> **What to do**: Rewrite the lines below, swapping "GUI agent" for "computer assistant" everywhere it occurs and leaving everything else unchanged.

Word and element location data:
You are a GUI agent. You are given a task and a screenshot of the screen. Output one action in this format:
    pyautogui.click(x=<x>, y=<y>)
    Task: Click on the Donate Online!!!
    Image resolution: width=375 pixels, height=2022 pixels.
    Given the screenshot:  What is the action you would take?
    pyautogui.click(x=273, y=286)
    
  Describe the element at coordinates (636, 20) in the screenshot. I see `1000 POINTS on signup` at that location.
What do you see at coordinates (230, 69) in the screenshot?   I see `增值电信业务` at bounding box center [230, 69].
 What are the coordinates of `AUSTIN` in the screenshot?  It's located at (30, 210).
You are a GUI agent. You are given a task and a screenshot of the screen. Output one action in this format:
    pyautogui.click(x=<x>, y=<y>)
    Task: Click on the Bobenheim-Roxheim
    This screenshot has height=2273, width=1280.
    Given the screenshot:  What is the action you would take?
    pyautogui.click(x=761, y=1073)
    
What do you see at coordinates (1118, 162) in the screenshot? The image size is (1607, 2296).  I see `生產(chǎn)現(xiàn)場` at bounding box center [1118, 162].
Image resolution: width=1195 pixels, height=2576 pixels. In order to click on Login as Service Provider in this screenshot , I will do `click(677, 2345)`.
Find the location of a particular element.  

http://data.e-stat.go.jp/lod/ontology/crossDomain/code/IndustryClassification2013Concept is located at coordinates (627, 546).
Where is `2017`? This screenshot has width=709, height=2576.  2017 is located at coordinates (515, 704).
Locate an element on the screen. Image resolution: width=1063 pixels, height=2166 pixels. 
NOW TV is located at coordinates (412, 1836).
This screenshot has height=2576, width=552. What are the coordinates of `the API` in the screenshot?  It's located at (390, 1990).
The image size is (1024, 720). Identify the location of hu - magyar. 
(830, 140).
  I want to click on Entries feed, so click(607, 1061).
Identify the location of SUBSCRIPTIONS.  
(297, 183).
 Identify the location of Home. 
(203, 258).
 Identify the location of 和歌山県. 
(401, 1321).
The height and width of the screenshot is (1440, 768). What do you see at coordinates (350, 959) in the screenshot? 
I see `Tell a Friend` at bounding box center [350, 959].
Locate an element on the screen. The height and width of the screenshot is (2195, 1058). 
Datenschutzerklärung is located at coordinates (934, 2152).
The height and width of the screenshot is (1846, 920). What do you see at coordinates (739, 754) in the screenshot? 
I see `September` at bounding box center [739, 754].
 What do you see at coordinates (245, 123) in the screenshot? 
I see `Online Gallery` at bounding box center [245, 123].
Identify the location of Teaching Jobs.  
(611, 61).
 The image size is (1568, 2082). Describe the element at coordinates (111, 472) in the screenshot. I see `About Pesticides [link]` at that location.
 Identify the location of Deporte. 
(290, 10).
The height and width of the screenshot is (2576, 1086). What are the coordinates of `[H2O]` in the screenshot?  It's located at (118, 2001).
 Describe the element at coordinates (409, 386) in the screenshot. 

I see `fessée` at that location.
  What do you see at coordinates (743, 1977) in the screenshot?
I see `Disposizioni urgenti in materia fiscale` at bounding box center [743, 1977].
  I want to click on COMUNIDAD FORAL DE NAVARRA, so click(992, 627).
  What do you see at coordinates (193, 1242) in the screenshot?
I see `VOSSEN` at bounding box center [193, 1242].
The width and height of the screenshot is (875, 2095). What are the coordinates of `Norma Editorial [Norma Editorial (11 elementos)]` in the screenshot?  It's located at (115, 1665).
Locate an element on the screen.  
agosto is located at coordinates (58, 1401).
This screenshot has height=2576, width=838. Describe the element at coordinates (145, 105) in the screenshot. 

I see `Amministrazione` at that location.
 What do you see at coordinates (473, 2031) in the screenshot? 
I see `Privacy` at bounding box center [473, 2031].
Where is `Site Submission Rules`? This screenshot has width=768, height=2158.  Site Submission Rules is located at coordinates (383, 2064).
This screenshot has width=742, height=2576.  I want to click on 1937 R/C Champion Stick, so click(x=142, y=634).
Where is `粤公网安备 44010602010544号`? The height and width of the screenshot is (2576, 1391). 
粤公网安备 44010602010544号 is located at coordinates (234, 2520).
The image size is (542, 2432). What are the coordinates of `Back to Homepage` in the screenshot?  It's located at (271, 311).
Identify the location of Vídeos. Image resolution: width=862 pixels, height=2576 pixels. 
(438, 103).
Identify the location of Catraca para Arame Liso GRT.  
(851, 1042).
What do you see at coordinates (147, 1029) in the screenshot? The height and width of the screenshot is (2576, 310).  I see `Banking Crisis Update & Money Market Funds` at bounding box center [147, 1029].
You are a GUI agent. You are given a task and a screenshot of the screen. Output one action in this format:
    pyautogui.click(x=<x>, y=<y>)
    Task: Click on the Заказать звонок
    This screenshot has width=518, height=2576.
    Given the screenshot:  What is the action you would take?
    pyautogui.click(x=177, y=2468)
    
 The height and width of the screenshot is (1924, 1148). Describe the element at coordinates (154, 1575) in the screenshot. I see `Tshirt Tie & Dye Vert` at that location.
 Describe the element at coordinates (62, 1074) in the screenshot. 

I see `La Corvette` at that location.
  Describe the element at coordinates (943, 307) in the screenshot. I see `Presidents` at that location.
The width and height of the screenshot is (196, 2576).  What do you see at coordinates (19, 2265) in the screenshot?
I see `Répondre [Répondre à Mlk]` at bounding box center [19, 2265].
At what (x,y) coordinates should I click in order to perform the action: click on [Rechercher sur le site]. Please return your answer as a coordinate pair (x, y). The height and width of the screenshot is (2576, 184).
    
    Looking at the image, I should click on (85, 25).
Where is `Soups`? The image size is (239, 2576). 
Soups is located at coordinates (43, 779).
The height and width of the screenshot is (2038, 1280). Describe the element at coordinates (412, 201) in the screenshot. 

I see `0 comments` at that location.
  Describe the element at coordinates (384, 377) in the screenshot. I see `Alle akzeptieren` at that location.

> **Result for this exercise**:
You are a computer assistant. You are given a task and a screenshot of the screen. Output one action in this format:
    pyautogui.click(x=<x>, y=<y>)
    Task: Click on the Donate Online!!!
    Image resolution: width=375 pixels, height=2022 pixels.
    Given the screenshot:  What is the action you would take?
    pyautogui.click(x=273, y=286)
    
  Describe the element at coordinates (636, 20) in the screenshot. I see `1000 POINTS on signup` at that location.
What do you see at coordinates (230, 69) in the screenshot?   I see `增值电信业务` at bounding box center [230, 69].
 What are the coordinates of `AUSTIN` in the screenshot?  It's located at (30, 210).
You are a computer assistant. You are given a task and a screenshot of the screen. Output one action in this format:
    pyautogui.click(x=<x>, y=<y>)
    Task: Click on the Bobenheim-Roxheim
    This screenshot has height=2273, width=1280.
    Given the screenshot:  What is the action you would take?
    pyautogui.click(x=761, y=1073)
    
What do you see at coordinates (1118, 162) in the screenshot? The image size is (1607, 2296).  I see `生產(chǎn)現(xiàn)場` at bounding box center [1118, 162].
Image resolution: width=1195 pixels, height=2576 pixels. In order to click on Login as Service Provider in this screenshot , I will do `click(677, 2345)`.
Find the location of a particular element.  

http://data.e-stat.go.jp/lod/ontology/crossDomain/code/IndustryClassification2013Concept is located at coordinates (627, 546).
Where is `2017`? This screenshot has width=709, height=2576.  2017 is located at coordinates (515, 704).
Locate an element on the screen. Image resolution: width=1063 pixels, height=2166 pixels. 
NOW TV is located at coordinates (412, 1836).
This screenshot has height=2576, width=552. What are the coordinates of `the API` in the screenshot?  It's located at (390, 1990).
The image size is (1024, 720). Identify the location of hu - magyar. 
(830, 140).
  I want to click on Entries feed, so click(607, 1061).
Identify the location of SUBSCRIPTIONS.  
(297, 183).
 Identify the location of Home. 
(203, 258).
 Identify the location of 和歌山県. 
(401, 1321).
The height and width of the screenshot is (1440, 768). What do you see at coordinates (350, 959) in the screenshot? 
I see `Tell a Friend` at bounding box center [350, 959].
Locate an element on the screen. The height and width of the screenshot is (2195, 1058). 
Datenschutzerklärung is located at coordinates (934, 2152).
The height and width of the screenshot is (1846, 920). What do you see at coordinates (739, 754) in the screenshot? 
I see `September` at bounding box center [739, 754].
 What do you see at coordinates (245, 123) in the screenshot? 
I see `Online Gallery` at bounding box center [245, 123].
Identify the location of Teaching Jobs.  
(611, 61).
 The image size is (1568, 2082). Describe the element at coordinates (111, 472) in the screenshot. I see `About Pesticides [link]` at that location.
 Identify the location of Deporte. 
(290, 10).
The height and width of the screenshot is (2576, 1086). What are the coordinates of `[H2O]` in the screenshot?  It's located at (118, 2001).
 Describe the element at coordinates (409, 386) in the screenshot. 

I see `fessée` at that location.
  What do you see at coordinates (743, 1977) in the screenshot?
I see `Disposizioni urgenti in materia fiscale` at bounding box center [743, 1977].
  I want to click on COMUNIDAD FORAL DE NAVARRA, so click(992, 627).
  What do you see at coordinates (193, 1242) in the screenshot?
I see `VOSSEN` at bounding box center [193, 1242].
The width and height of the screenshot is (875, 2095). What are the coordinates of `Norma Editorial [Norma Editorial (11 elementos)]` in the screenshot?  It's located at (115, 1665).
Locate an element on the screen.  
agosto is located at coordinates (58, 1401).
This screenshot has height=2576, width=838. Describe the element at coordinates (145, 105) in the screenshot. 

I see `Amministrazione` at that location.
 What do you see at coordinates (473, 2031) in the screenshot? 
I see `Privacy` at bounding box center [473, 2031].
Where is `Site Submission Rules`? This screenshot has width=768, height=2158.  Site Submission Rules is located at coordinates (383, 2064).
This screenshot has width=742, height=2576.  I want to click on 1937 R/C Champion Stick, so click(x=142, y=634).
Where is `粤公网安备 44010602010544号`? The height and width of the screenshot is (2576, 1391). 
粤公网安备 44010602010544号 is located at coordinates (234, 2520).
The image size is (542, 2432). What are the coordinates of `Back to Homepage` in the screenshot?  It's located at (271, 311).
Identify the location of Vídeos. Image resolution: width=862 pixels, height=2576 pixels. 
(438, 103).
Identify the location of Catraca para Arame Liso GRT.  
(851, 1042).
What do you see at coordinates (147, 1029) in the screenshot? The height and width of the screenshot is (2576, 310).  I see `Banking Crisis Update & Money Market Funds` at bounding box center [147, 1029].
You are a computer assistant. You are given a task and a screenshot of the screen. Output one action in this format:
    pyautogui.click(x=<x>, y=<y>)
    Task: Click on the Заказать звонок
    This screenshot has width=518, height=2576.
    Given the screenshot:  What is the action you would take?
    pyautogui.click(x=177, y=2468)
    
 The height and width of the screenshot is (1924, 1148). Describe the element at coordinates (154, 1575) in the screenshot. I see `Tshirt Tie & Dye Vert` at that location.
 Describe the element at coordinates (62, 1074) in the screenshot. 

I see `La Corvette` at that location.
  Describe the element at coordinates (943, 307) in the screenshot. I see `Presidents` at that location.
The width and height of the screenshot is (196, 2576).  What do you see at coordinates (19, 2265) in the screenshot?
I see `Répondre [Répondre à Mlk]` at bounding box center [19, 2265].
At what (x,y) coordinates should I click in order to perform the action: click on [Rechercher sur le site]. Please return your answer as a coordinate pair (x, y). The height and width of the screenshot is (2576, 184).
    
    Looking at the image, I should click on (85, 25).
Where is `Soups`? The image size is (239, 2576). 
Soups is located at coordinates (43, 779).
The height and width of the screenshot is (2038, 1280). Describe the element at coordinates (412, 201) in the screenshot. 

I see `0 comments` at that location.
  Describe the element at coordinates (384, 377) in the screenshot. I see `Alle akzeptieren` at that location.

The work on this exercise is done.